Simply by the nature of its story, Banana Split offers an intriguing inversion of a common romantic-comedy trope: the love triangle of which one person must be kept out of the loop so that the other two might be able to keep up their charade. We all know the handful of story options that this trope gives us. It could be a guy and a girl and the other girl with whom the guy is cheating. It could be a guy and a girl and the girl whom the guy is dating but really shouldn’t be. It could be a girl and a guy and the seemingly platonic best friend with whom the girl would be better off (less common but more welcome are, of course, the stories that swap gender and sexuality to reflect the times more accurately).
With their story, screenwriters Hannah Marks and Joey Power give us something even more radical: the love triangle with the twist being that the ex-girlfriend and the current girlfriend of a hapless guy become really close friends over the course of their post-high-school summer.
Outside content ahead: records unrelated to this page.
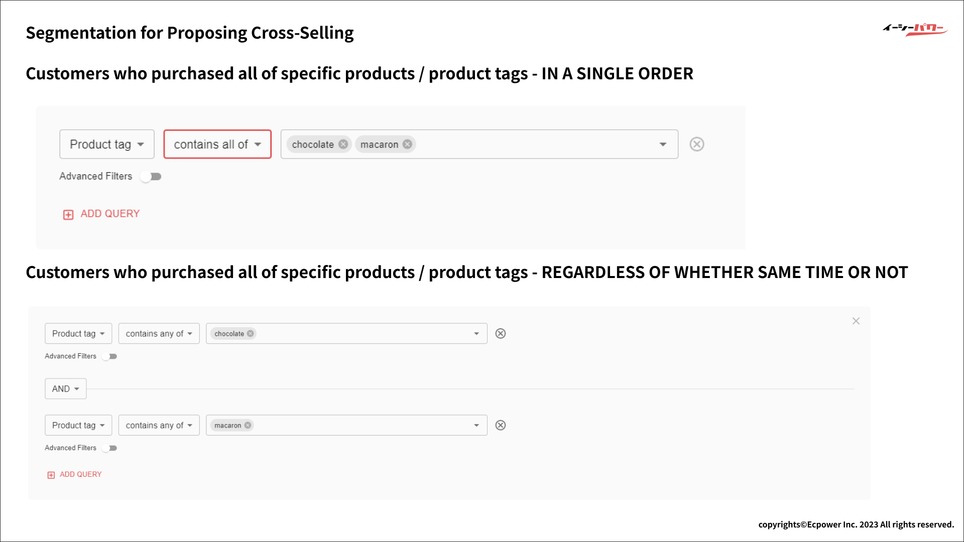964x542 pixels.
Task: Enable Advanced Filters under chocolate query
Action: 109,356
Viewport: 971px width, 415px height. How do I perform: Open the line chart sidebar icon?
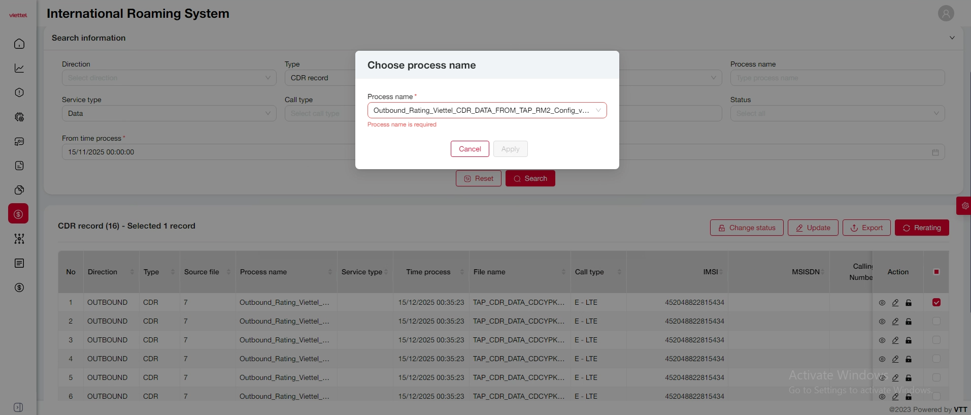click(19, 68)
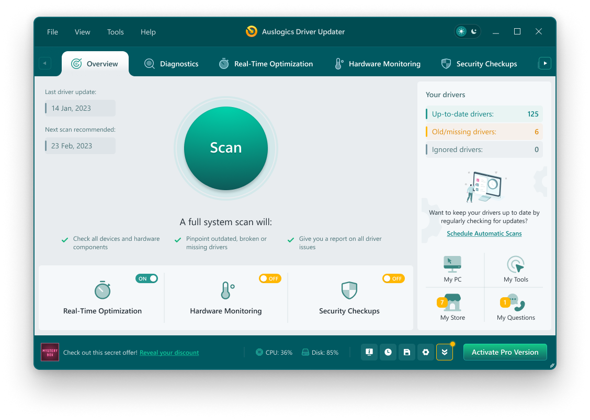Turn off Real-Time Optimization
Viewport: 590px width, 420px height.
pyautogui.click(x=146, y=278)
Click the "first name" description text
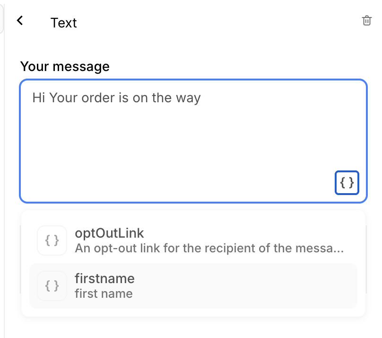 tap(104, 294)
Then the screenwriters and director Benjamin Kasulke (his debut feature) plug this radical inversion of the expected and mundane into a raunchy sex comedy that mirrors those from within the past two decades that were so uniquely honest about characters in a transitional mode.
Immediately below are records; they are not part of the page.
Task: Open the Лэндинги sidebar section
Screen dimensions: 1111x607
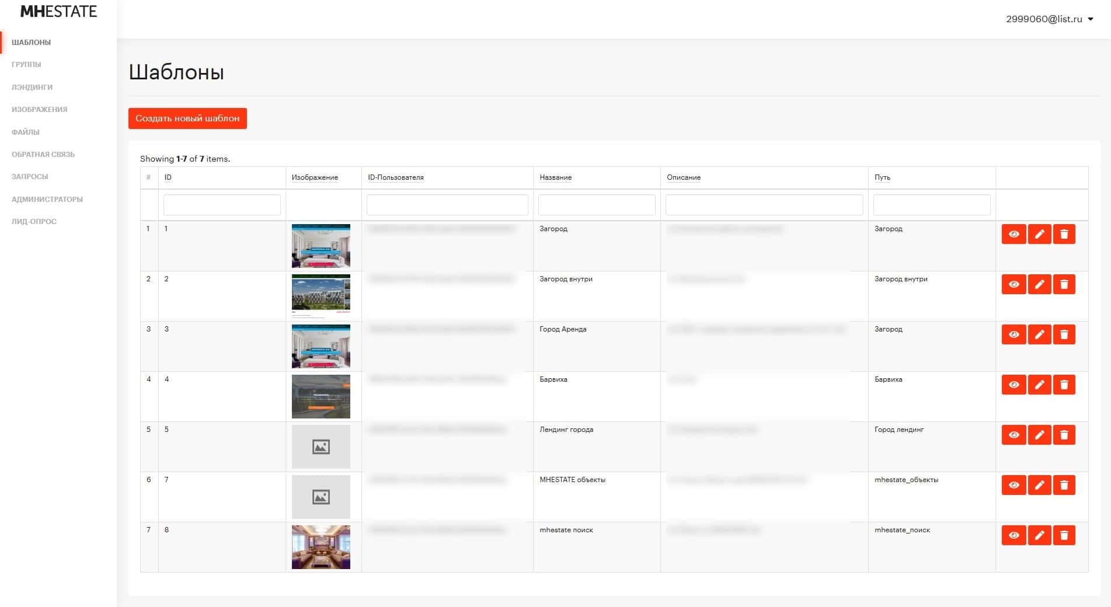Action: pos(32,87)
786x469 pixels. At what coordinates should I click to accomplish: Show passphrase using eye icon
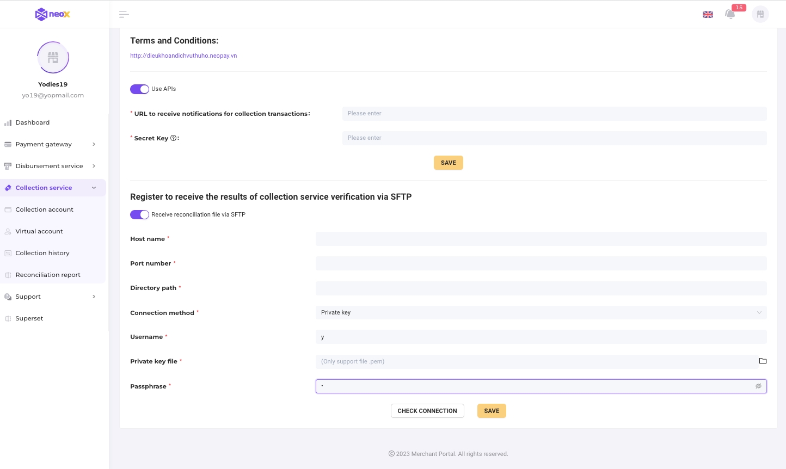pos(758,386)
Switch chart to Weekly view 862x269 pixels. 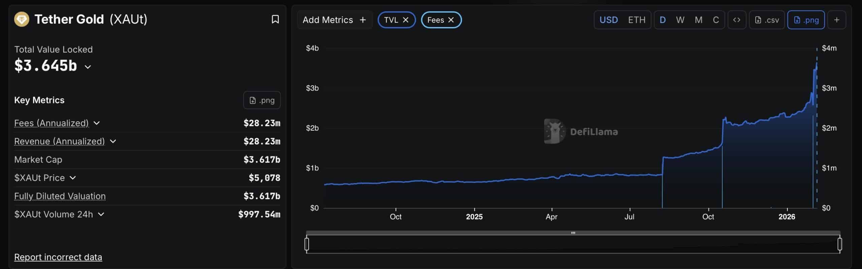(680, 20)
One does wonder, with the looming specter of college on the horizon for both of them, whether April (Marks) and Nick (Dylan Sprouse) would even have survived that transition anyway. In the rush of an opening scene, covering the entire span of their relationship from the initial flirtation to the messy breakup in five minutes flat, we learn that she has been accepted to a university on the other side of the country and he has been accepted at college just a few hours’ drive away. That spells doom already, and so, the two move on in their own way. For April, the method is understandable grief over the end of a two-year relationship, by way of moping and wishing for the gruesome fate of her beloved.
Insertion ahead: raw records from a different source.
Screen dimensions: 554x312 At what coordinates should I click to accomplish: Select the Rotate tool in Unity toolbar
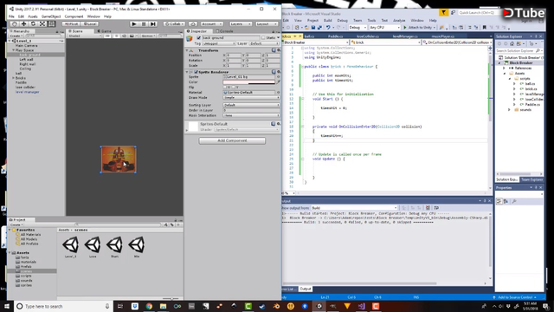33,23
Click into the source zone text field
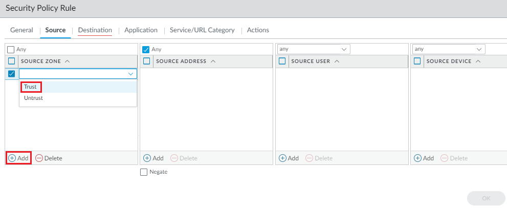Screen dimensions: 507x208 click(72, 74)
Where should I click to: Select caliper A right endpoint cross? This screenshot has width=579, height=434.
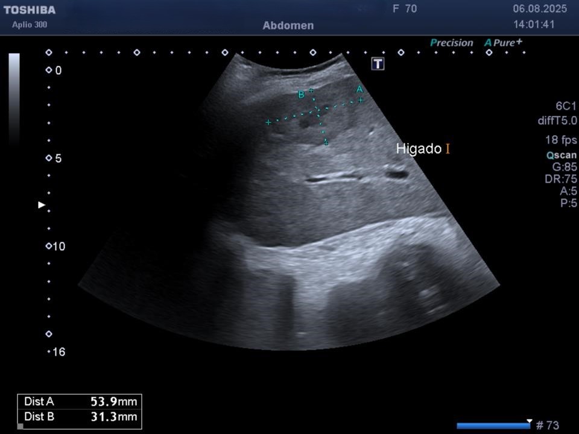click(x=361, y=100)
For Nick, the answer is literally to move on quite quickly. He starts dating a mysterious blonde woman whom April hates on principle when she asks Sally (Haley Ramm), one of her best friends, to create a fake account on a major social media platform, the better to stalk the new arm candy, Clara (Liana Liberato). When a party offers April the opportunity to see Clara in person, she goes. Why does she go? Do any of the rash decisions made post-breakup ever make sense? Whatever the case, something happens for both April and Clara that neither could have foreseen: They hit it off—really well, in fact. Soon, they are inseparable best friends.
This is obviously not what we expect, either. Kasulke, Marks and Power do an admirable job of embracing that unexpected quality, even as the story plays out (generally speaking, of course) as we do expect it to play out. April and Clara agree never to discuss Nick, which naturally puts a strain on their friendship when their mutual feelings for him run concurrently with their mutual desire to remain friends. Marks and Liberato are both clearly having a ball with this material, which also surprisingly favors a supporting cast that also includes Ben (Luke Spencer Roberts), a childhood friend of Nick’s who has since also become something of a confidante of April’s (and vice versa).
If you’re guessing, perhaps, that Ben takes on an even more significant role, as the young man is the first outsider to keep the secret of April and Clara’s friendship from Nick and then figures out a few things about his own romantic feelings, you have guessed quite well. The one who doesn’t quite escape the confines of what is very clearly a gimmick would be Nick, who just serves as a foil for each protagonist until the other shoe drops. That is understandable, though, and it contributes even more to the clever twisting of expectations going on in Banana Split, a funny bit of extended irreverence and a surprisingly honest platonic rom-com.